[Begin PASSAGE SHOWN]

ElasticsearchOutput (Punch Storm Spouts and Bolts 6.4.5 API)

java.lang.Object
- org.thales.punch.libraries.storm.api.BaseProcessingNode
- - org.thales.punch.libraries.storm.bolt.ElasticsearchOutput

All Implemented Interfaces:: Serializable, org.apache.storm.task.IBolt, org.apache.storm.topology.IComponent, org.apache.storm.topology.IRichBolt

public class ElasticsearchOutput
extends org.thales.punch.libraries.storm.api.BaseProcessingNode

The Elasticsearch output node sends tuples to Elasticsearch.

To get the best performance yet benefit from reliability, this node uses a bulked asynchronous strategy. Messages are batched by small groups to be sent to Elasticsearch using the bulk API.

Streams and Fields

node level settings

The Elasticsearch node configuration comes in two distinct set. The first set relates to the overall settings of the node, the second relates to how the node generate the documents from incoming storm tuples.

Global settings

property	mandatory	type	default	comment
"reindex_failed_documents"	no	boolean	false	With this option, the node will try to re-index documents refused by Elasticsearch and store them into a dedicated error index. see "error_index".
use_ssl	no	boolean	false	By default this parameter will result to false if not set. If set to true, you should provide other mandatory arguments, for instance the certificate to be used and it's type
credential	no	json		By default if this parameter is not found in your topology configuration, this node will write to your elasticsearch cluster without authentication. If this parameter is found, you can authenticate each post request by specifying a "user": "myuser" key and a "password": "mypass" key or by providing a "token": "mytoken" field alongside "token_type": "Basic" (the token should be generated from a base64 encoded credentials in this format "myuser:mypass" if the type is Basic. By default, the type will result to ApiKey
ssl_certificate_verification	no	boolean	true	By default is set to true. In production, it is advised to set this variable to it's default value: true. By setting this variable to false, autosigned certificated will be allowed and no hostname verification will be enforced.

[End PASSAGE SHOWN]
[Begin DATA]

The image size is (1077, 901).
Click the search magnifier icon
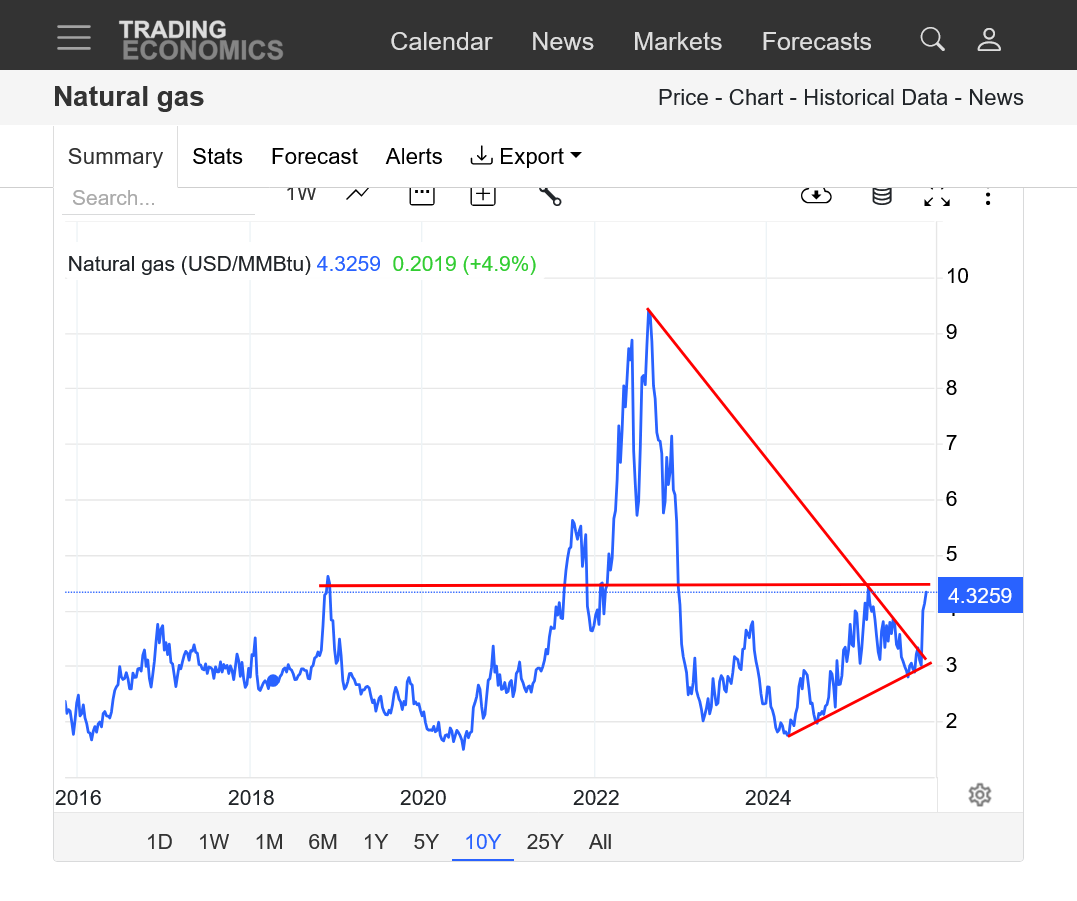pyautogui.click(x=932, y=40)
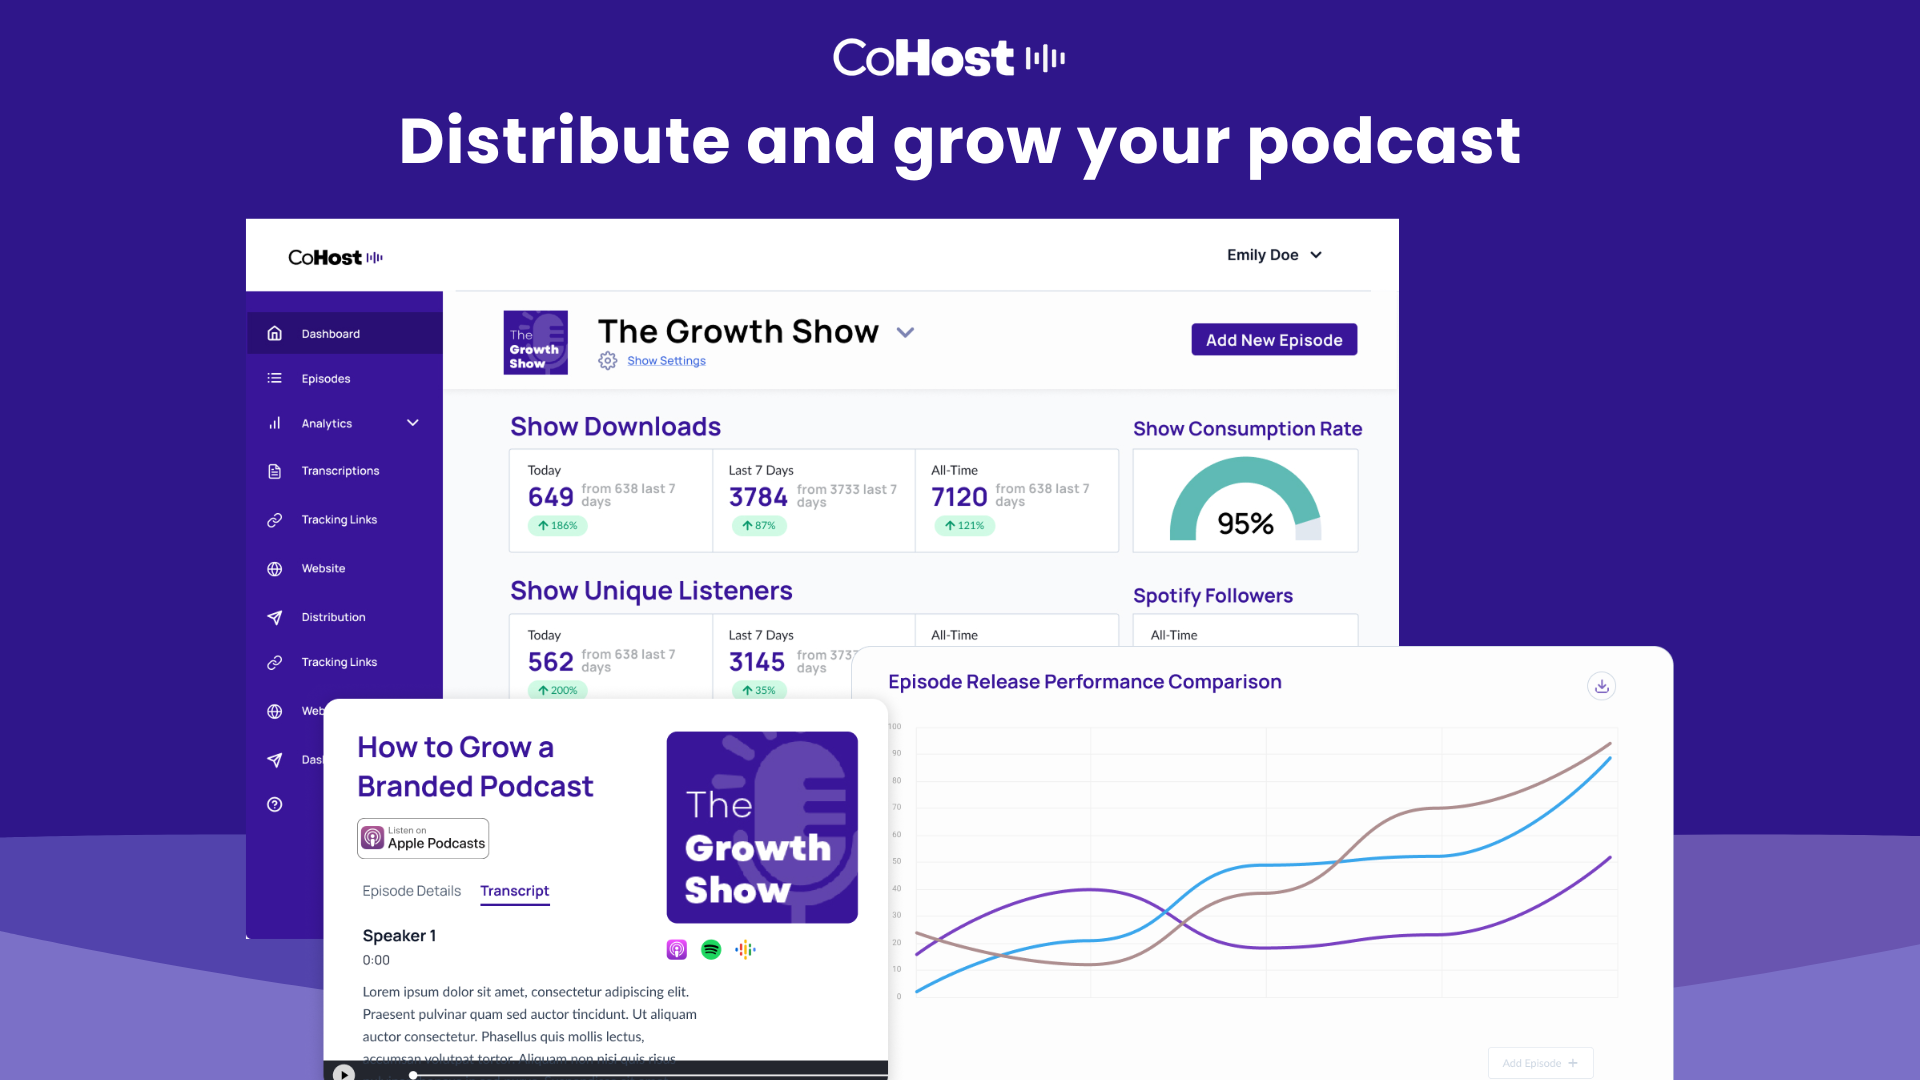Screen dimensions: 1920x1080
Task: Click the audio progress slider handle
Action: click(x=413, y=1075)
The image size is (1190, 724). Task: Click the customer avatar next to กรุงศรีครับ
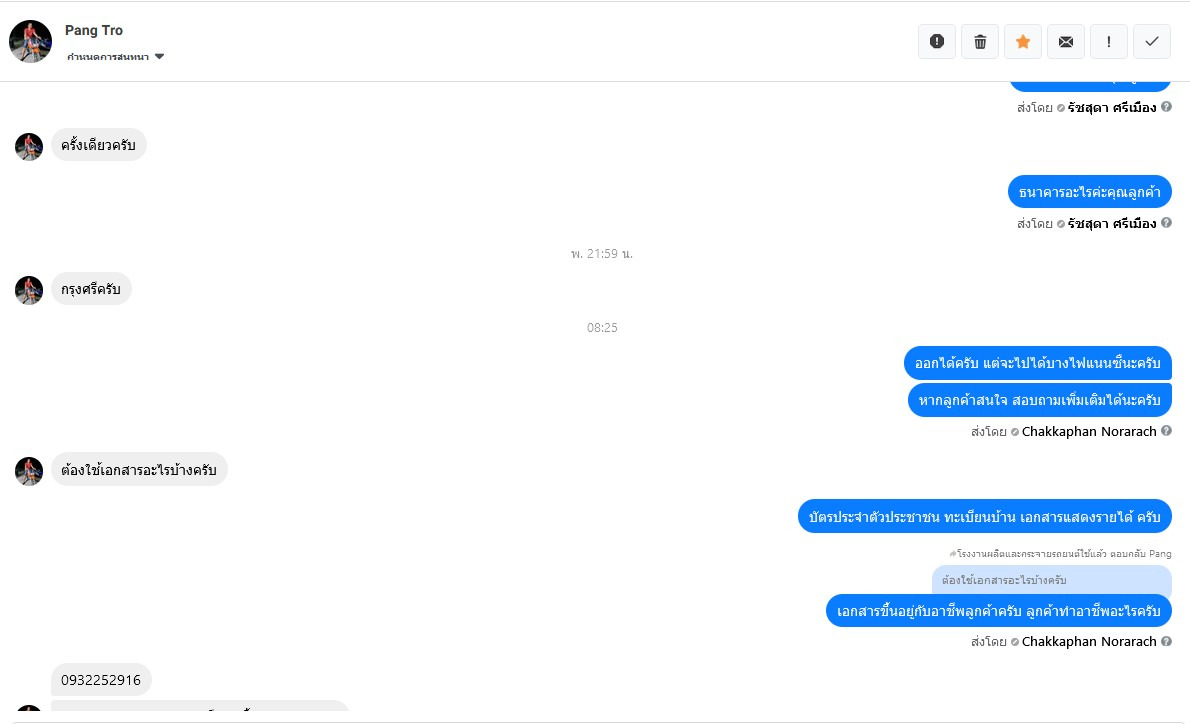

[End DATA]

EXERCISES TO COMPLETE:
(a) According to the ElasticsearchOutput documentation, why does the node use a bulked asynchronous strategy? Answer in one to three sentences.
(b) In the ElasticsearchOutput documentation, how does the node write to the Elasticsearch cluster when the credential parameter is absent from the topology configuration?
(c) Continue the ElasticsearchOutput documentation from the point where it stops.
The entries aren't needed for anything here.

TASK-BY-TASK OUTPUTS:
(a) The node uses a bulked asynchronous strategy to get the best performance while still keeping reliability. Messages are batched into small groups and sent to Elasticsearch through the bulk API.

(b) It writes without authentication.

(c)
"error_index"	no	json		This property defines the index to be used to store document refused by Elasticsearch because of (typically) mapping errors. It lets you define a backup recovery index so that you can reprocess the refused document later on, after correcting your mapping or you parser. MANDATORY if "reindex_failed_documents" is set to true. Refer to the example below.
"reindex_only_mapping_exceptions"	no	boolean	true	When `reindex_failed_documents` is set to true, and `error_index` is provided, then Elasticsearch indexation failure will cause : Escaping and indexation of error event in error index, if rejection cause is a MappingException (mismatch between document and current fields types in the target Elasticsearch index). tuple failure (for replay purpose) in all other rejection causes. If you set `reindex_only_mapping_exceptions` setting to `false` then the reindexation will occur on ALL failure cause, which may avoid the topology getting 'stuck' in a replay loop. But this is not the default because it may lead to false indexing as 'indexation error' of perfectly valid documents for other reasons (e.g. elasticsearch overload).
"fail_tuples_if_an_insertion_of_error_document_is_not_done"	no	boolean	true	When `reindex_failed_documents` is set to true, and `error_index` is provided, then Elasticsearch indexation failure will cause indexation of this error as a json document in an error index. If this second indexation attempt fails, then the original tuple will be marked as 'failed' to trigger a replay by the storm spout if possible. If you set `fail_tuples_if_an_insertion_of_error_document_is_not_done` to `false` then the failure of the attempt to index an 'indexation error' document into the error index will cause the original tuple to be acknowledged, leading to NOTHING being written into Elasticsearch for this source tuple. This may be useful if never processing some input tuple is less important than not being stuck. But this is not the default because it may lead to loss of user data in some Elasticsearch conditions (e.g. Elasticsearch overload).
"cluster_id"	yes	String		The target Elasticsearch cluster id. This MUST be defined accordingly in your punchplatform.properties file.
"batch_size"	no	long	1000	The Elasticsearch node relies on the bulk API. The batch_size parameter indicates how many document should be sent at once.
"batch_interval"	no	long	1000	When the traffic is low, data is flushed regularly. Use this interval to set the flush period. Note that if the value is large, you will see documents delayed in the target Elasticsearch cluster.
"per_stream_settings"	yes	json		See the description below.
"request_timeout"	no	String	"20s"	Set the Elasticsearch requests timeout.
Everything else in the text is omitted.